Not that Diesel, who also is a producer on ‘Riddick’, worries about such matters. Or at least he says he doesn’t. For him, it’s about pleasing the public and striking a common chord.

“I felt a great sense of anxiety at the premiere because it was so close to home,” he says of ‘Riddick’ unveiled last week in Los Angeles. “It’s been five years of dreaming. Because I just wanted people to understand, to like it, love it, enjoy it. What is different about this is enough. That was the reward. I don’t get caught up in the numbers thing. That makes it about something else, too corporate.” Don’t be too fooled by Diesel’s nonchalance, though. David Twohy, ‘Riddick’ writer and director, says his star knows full well what is at stake. “He’s very hip to what his place is in the industry and what people think. He has his finger in the wind.” In an attempt to restore his cool factor, he says, “he very wisely chose to do an anti-hero like Riddick over other opportunities. On one hand, it’s calculated.

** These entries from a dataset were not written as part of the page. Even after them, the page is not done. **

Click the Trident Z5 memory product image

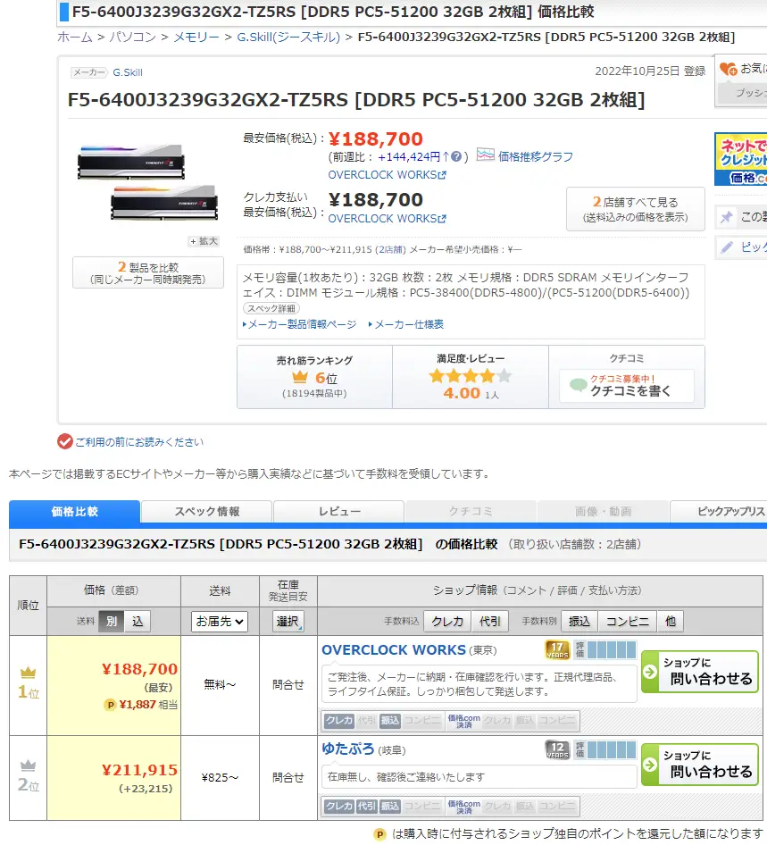click(147, 181)
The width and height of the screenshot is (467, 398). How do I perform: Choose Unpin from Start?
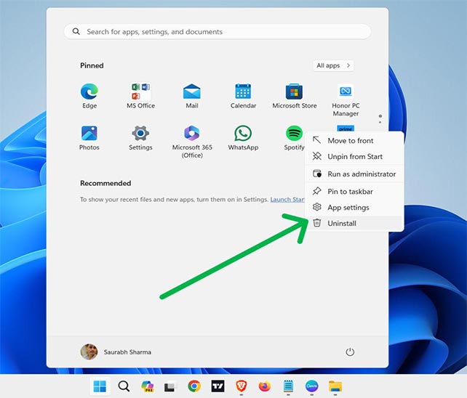354,156
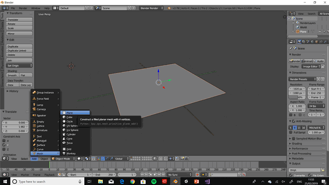Image resolution: width=329 pixels, height=185 pixels.
Task: Add a Monkey mesh from the submenu
Action: [x=71, y=153]
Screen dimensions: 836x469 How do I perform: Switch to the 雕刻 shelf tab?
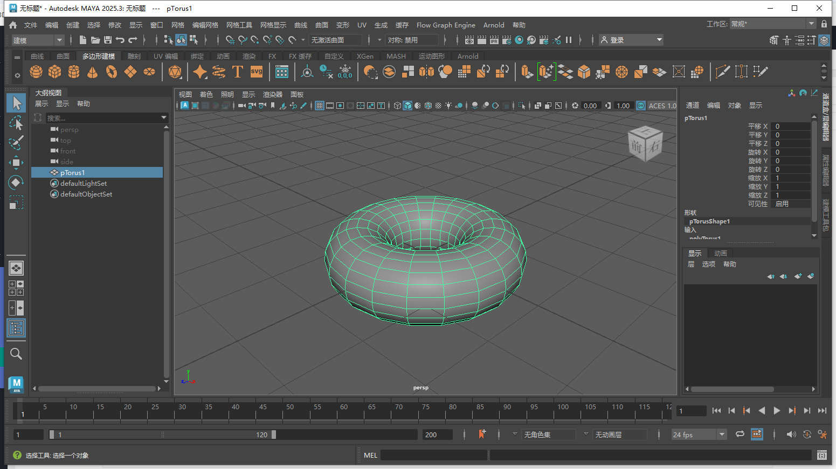(x=134, y=56)
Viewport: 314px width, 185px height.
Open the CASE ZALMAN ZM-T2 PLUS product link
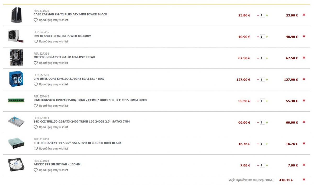coord(70,14)
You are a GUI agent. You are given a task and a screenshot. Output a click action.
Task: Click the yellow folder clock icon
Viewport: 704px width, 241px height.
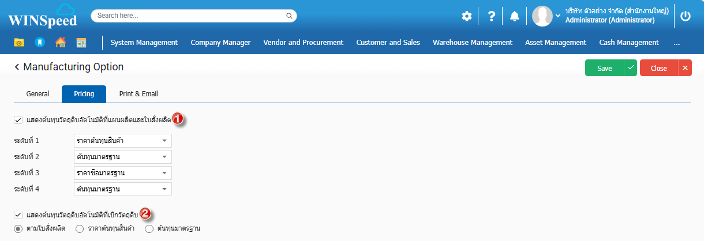point(19,42)
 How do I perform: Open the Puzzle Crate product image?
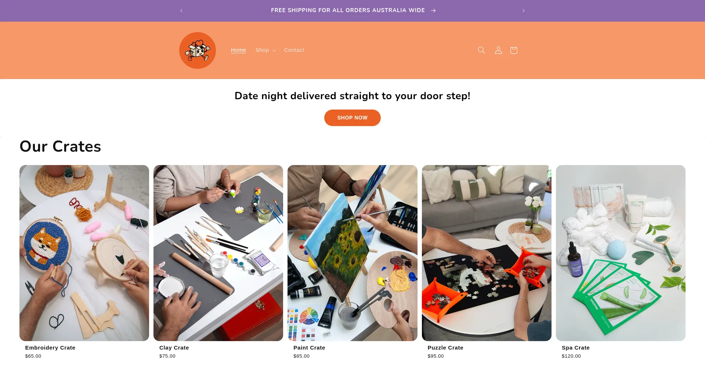[x=487, y=253]
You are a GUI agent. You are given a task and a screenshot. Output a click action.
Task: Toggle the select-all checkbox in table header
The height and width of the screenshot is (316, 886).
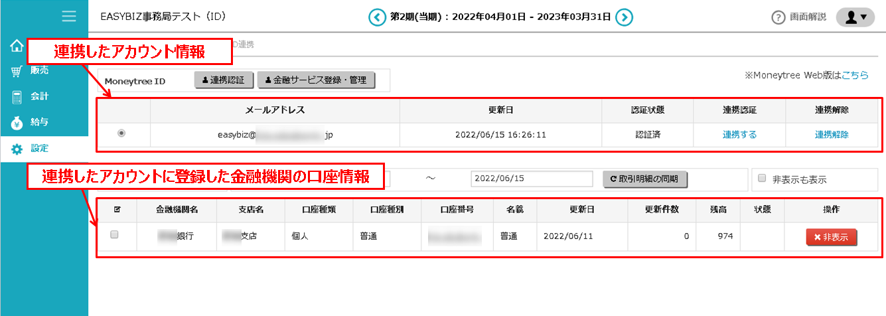(x=117, y=210)
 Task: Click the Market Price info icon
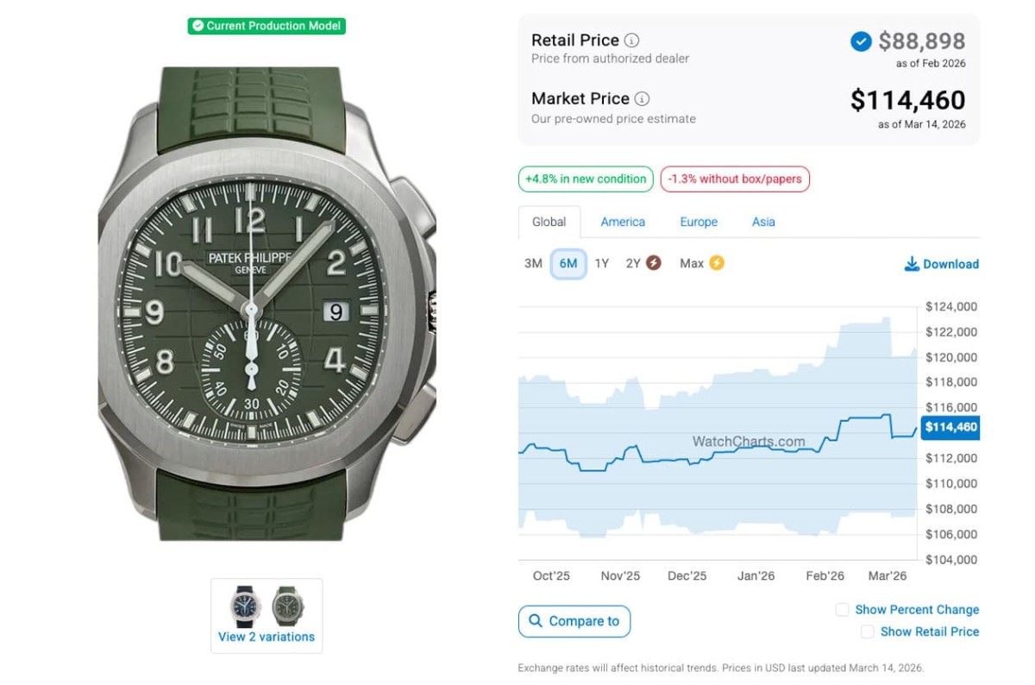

But it’s driven by heart as well.”

Diesel cares about maintaining the integrity of his work. Perhaps too much. “He hasn’t changed a lot,” says Twohy, who also directed Diesel in ‘Pitch Black’. “He was a handful back then, and he’s a handful now. He has a lot of ideas and that can frustrate a director. But there were some good ones in there. I’ve adapted to him and he sometimes with me.”

Meanwhile, the actor and Twohy already have plotted the next two ‘Riddick’ chapters just in case their dream of a trilogy gets the go-ahead. The actor also might re-explore his drag-racing Dominic Toretto from ‘The Fast and the Furious’. Not in a sequel, but in a movie spin-off, but only if the story captures Toretto’s need “to be competitive and victorious,” Diesel says. Striving for diversity in his projects, Diesel is in talks with Spike Lee to star in a bio of boxing champ Joe Louis that will focus on his fights with German Max Schmeling in the ‘30s and their effect on World War II’. And he is now shooting an action comedy in Toronto titled ‘The Pacifier’. The premise: A disgraced Navy SEAL ends up protecting five youngsters whose assassinated father was a government scientist. “The kids really shine,” he says. “In the third act, my character directs them in ‘The Sound of Music’.” And, yes, musicals are one of Diesel’s favorite things. Although Nicole Kidman turned him down to play his missionary love interest, he would still like to step into Marlon Brando’s fancy shoes and tackle the role of dapper gambler Sky Masterson in a remake of 1955’s ‘Guys and Dolls’.

So, can he sing?

After a momentary pause, he launches into a pleasantly gruff rendition of Jacques Brel’s forlorn love song “Ne Me Quitte Pas” (Do Not Leave Me). In French, no less. Oui, Monsieur Diesel might be tough, but he’s tender, too.